When I was not stressed out the max, I found myself to be really laid back, letting nothing prevent me from having as much fun as I could.
I did have a lot of fun at the charter school where I worked. I would be wild and crazy as needed, I would let caution be thrown to the wind, and I had no problem telling people what I was thinking.
I loved to plan tours and trips of the area. There was so much history to see, and I did not want to miss out on any of it. The students liked my class because we go to go to lots of great places.
The counselor was not thrilled, though. She was worried about the core requirements that the students needed to achieve in order to be prepared for the standardized tests in May. I could not care less, in large part because I was teaching an elective, something that the students would not be tested on beyond the two or three sections that I would give to them.
I planned trips and tours all over the region. At the time, I never thought that I had to run what I was going by other staff members. I just assumed that everything would work out for the best.

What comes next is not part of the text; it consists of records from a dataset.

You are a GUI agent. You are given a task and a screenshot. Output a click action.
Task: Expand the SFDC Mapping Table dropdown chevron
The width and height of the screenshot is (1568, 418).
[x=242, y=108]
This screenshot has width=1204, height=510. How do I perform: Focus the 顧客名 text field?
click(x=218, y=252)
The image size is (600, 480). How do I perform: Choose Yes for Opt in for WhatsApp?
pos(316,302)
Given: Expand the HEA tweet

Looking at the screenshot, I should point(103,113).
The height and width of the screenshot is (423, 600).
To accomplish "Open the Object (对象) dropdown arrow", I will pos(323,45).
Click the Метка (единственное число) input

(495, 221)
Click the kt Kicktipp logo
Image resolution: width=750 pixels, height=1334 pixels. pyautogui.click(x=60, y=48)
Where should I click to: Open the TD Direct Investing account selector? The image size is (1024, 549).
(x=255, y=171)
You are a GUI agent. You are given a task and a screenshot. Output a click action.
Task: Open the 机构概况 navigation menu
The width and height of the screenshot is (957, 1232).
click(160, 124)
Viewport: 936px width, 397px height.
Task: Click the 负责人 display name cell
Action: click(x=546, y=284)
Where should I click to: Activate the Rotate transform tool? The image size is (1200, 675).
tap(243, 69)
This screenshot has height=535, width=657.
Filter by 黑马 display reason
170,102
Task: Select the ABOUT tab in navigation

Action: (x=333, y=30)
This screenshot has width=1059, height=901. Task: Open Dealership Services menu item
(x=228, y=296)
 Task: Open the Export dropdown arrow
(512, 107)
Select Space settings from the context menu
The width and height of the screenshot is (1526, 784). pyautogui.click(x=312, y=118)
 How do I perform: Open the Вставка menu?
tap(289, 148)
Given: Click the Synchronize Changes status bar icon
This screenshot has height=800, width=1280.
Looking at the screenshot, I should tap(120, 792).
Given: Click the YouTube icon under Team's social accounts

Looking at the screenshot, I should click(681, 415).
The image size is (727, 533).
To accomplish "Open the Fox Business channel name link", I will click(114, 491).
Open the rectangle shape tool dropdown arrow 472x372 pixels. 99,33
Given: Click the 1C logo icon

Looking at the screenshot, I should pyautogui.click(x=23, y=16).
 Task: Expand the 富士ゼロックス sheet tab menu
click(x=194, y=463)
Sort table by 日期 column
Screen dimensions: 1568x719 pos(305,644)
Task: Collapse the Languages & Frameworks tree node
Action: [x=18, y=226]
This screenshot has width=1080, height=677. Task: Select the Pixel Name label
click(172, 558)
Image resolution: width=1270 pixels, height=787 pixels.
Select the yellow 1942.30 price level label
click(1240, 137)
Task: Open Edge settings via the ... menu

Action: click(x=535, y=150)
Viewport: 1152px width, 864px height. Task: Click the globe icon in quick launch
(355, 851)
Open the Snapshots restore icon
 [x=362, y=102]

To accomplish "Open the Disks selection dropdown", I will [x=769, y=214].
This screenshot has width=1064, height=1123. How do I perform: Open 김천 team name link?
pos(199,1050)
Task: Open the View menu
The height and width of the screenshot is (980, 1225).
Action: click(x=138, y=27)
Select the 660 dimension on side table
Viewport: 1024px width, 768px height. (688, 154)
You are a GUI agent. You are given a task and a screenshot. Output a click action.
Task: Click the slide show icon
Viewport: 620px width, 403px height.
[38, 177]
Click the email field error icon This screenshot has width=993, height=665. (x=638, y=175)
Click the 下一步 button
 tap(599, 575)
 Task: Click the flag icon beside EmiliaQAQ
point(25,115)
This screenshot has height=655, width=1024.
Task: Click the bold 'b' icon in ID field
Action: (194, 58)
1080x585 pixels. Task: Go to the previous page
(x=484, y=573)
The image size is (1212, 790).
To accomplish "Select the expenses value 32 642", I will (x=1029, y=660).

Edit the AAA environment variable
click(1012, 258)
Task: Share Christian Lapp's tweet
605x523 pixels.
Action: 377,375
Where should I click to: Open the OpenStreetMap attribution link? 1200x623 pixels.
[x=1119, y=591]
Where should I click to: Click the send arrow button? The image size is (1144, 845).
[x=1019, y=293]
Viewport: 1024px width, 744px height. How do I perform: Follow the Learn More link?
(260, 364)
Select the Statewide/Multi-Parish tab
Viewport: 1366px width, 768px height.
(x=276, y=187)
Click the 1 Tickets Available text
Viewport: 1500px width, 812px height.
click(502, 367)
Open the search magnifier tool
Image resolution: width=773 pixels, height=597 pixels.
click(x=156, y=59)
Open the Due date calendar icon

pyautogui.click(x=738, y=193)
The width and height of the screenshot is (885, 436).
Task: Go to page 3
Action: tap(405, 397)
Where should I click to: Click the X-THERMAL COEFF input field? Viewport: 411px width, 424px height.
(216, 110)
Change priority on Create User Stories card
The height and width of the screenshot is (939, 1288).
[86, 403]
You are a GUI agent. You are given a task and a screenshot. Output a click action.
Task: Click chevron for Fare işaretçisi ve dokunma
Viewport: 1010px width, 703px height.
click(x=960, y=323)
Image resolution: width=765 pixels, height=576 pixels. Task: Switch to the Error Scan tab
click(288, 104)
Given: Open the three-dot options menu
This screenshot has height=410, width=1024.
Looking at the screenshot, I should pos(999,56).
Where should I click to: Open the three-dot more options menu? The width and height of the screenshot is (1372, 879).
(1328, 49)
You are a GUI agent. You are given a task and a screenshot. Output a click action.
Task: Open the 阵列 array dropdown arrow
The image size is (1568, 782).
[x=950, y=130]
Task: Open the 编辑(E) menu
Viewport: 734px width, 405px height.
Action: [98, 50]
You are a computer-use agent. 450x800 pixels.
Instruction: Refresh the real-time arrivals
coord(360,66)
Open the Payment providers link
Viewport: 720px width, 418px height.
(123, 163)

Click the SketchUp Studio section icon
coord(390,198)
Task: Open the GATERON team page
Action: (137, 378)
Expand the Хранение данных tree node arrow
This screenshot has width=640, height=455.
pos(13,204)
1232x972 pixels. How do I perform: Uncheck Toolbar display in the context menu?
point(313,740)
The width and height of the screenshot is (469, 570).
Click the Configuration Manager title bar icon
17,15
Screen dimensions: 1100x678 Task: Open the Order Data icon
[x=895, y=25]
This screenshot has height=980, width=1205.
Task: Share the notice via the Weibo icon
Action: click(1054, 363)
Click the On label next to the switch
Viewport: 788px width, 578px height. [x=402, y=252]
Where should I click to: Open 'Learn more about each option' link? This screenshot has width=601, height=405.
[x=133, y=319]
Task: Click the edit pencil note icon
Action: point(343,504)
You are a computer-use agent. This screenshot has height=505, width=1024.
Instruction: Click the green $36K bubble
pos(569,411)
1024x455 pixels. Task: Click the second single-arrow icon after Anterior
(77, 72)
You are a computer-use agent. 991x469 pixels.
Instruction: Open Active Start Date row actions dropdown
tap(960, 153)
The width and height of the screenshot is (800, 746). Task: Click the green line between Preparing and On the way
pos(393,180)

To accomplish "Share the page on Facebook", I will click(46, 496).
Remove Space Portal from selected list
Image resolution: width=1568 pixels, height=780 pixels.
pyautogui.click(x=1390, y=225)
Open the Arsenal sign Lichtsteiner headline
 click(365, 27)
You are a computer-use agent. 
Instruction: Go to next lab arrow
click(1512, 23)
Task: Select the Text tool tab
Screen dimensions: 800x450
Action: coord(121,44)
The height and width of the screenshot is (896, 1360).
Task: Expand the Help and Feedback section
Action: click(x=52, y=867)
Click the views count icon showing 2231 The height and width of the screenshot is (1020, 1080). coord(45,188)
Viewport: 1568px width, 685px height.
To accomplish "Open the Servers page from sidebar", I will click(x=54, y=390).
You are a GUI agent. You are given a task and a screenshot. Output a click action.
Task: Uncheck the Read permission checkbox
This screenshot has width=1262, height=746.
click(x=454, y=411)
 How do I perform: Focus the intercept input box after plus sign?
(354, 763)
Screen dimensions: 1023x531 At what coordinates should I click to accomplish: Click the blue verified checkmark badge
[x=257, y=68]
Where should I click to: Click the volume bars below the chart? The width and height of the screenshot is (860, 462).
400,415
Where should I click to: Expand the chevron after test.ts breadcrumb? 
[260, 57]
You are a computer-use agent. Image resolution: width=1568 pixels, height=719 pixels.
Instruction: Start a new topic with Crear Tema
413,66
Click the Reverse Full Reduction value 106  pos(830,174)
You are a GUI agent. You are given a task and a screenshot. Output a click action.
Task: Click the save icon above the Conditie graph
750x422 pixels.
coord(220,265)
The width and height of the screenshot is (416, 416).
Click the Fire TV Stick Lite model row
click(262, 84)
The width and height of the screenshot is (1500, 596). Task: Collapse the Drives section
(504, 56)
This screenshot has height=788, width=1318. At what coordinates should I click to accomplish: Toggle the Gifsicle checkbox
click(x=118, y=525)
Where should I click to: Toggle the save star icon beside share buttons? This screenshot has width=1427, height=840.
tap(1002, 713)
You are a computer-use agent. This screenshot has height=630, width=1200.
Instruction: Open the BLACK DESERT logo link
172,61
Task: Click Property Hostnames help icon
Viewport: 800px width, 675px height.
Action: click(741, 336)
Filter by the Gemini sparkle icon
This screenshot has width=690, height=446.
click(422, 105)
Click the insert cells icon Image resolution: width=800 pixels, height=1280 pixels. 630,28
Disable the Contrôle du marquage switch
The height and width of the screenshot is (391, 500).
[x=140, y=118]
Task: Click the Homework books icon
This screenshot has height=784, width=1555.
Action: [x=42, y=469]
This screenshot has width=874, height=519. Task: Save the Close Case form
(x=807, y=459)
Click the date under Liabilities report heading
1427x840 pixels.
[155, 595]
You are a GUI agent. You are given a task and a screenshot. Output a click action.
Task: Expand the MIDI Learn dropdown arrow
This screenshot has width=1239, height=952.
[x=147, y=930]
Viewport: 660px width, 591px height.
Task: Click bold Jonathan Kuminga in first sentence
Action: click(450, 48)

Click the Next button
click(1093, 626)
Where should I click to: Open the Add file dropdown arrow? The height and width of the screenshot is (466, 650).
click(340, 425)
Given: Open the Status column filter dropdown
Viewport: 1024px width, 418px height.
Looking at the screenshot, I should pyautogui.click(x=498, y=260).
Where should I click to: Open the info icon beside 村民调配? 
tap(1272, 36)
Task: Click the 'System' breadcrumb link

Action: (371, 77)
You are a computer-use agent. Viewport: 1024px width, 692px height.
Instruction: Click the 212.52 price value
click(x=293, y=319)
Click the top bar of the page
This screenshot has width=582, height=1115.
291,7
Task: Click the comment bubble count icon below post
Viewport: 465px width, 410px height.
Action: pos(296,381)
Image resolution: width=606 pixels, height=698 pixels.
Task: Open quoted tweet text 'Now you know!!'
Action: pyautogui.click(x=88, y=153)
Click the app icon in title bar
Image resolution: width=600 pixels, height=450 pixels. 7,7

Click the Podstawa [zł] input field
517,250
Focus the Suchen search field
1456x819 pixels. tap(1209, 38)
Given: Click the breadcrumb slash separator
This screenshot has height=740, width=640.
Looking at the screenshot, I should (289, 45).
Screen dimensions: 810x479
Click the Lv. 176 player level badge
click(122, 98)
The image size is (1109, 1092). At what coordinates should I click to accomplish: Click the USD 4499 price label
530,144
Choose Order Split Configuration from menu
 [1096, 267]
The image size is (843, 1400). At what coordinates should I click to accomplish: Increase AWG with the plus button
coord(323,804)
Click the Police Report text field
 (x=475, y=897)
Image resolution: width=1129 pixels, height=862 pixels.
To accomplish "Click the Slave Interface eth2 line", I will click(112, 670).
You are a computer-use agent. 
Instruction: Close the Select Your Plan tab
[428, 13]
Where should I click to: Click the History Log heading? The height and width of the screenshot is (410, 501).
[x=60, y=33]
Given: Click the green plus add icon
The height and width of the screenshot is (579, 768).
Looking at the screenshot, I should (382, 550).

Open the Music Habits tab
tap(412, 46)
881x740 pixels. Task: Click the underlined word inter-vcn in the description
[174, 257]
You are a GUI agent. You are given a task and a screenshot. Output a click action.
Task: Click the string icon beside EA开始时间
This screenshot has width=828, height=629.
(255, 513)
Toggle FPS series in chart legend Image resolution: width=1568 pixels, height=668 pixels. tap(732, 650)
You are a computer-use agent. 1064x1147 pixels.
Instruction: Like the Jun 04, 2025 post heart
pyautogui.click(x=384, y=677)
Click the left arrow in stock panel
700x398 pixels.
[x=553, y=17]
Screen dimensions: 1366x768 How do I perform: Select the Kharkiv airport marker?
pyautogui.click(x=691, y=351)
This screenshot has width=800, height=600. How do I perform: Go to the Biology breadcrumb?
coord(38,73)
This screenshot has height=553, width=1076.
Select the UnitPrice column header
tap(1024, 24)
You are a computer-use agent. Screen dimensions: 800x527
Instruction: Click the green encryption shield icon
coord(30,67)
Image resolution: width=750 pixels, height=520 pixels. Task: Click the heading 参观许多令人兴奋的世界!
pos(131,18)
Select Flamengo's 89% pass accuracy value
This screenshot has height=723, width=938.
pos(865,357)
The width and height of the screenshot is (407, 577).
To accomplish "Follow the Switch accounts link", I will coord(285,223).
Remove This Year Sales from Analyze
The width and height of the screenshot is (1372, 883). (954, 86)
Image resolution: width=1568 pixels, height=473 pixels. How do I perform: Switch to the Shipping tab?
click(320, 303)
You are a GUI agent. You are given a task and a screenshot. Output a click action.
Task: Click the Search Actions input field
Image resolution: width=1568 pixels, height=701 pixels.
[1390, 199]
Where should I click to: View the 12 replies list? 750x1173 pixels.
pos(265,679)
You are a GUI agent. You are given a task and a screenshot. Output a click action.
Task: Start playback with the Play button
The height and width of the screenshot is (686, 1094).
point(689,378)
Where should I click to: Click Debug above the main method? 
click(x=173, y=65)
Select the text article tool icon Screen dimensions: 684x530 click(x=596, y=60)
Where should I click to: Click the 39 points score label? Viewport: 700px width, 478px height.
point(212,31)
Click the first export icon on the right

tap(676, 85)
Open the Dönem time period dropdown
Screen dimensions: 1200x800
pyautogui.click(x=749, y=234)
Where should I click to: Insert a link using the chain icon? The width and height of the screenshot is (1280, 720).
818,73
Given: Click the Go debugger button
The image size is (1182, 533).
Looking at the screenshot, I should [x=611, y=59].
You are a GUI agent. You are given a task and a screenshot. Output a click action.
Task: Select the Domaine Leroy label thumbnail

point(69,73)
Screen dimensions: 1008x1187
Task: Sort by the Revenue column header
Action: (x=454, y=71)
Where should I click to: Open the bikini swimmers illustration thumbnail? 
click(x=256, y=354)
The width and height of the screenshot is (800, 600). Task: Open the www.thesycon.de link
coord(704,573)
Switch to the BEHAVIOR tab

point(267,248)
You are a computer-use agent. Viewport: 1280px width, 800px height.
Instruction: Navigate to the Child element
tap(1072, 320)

One day, though, I was in the faculty lounge, telling some of the teachers what I was prepared to do. One of the teachers, Ms. C., got really worked up about it.
"Oh No!" she exclaimed. "I just planned a trip for my students on the same day."
Ms. C. took up the phone to cancel the trip that she was going to take her students on. "It's no big deal", she told me. "I just have to eat the ten dollar fee."
I was one of those merry types, could not keep myself in check, so nervous was I. Never once did I think about how pathologically out of control I was on the inside. I was a nervous wreck on the inside, always watching over myself to make sure that I did not say or do something wrong. I was so turned up on the inside, so worn out from day to day just trying to get through the day. Sometimes, I could not work up the energy to get through the weekend, so turned up was I about life, so afraid was I not to pay attention to what I was doing.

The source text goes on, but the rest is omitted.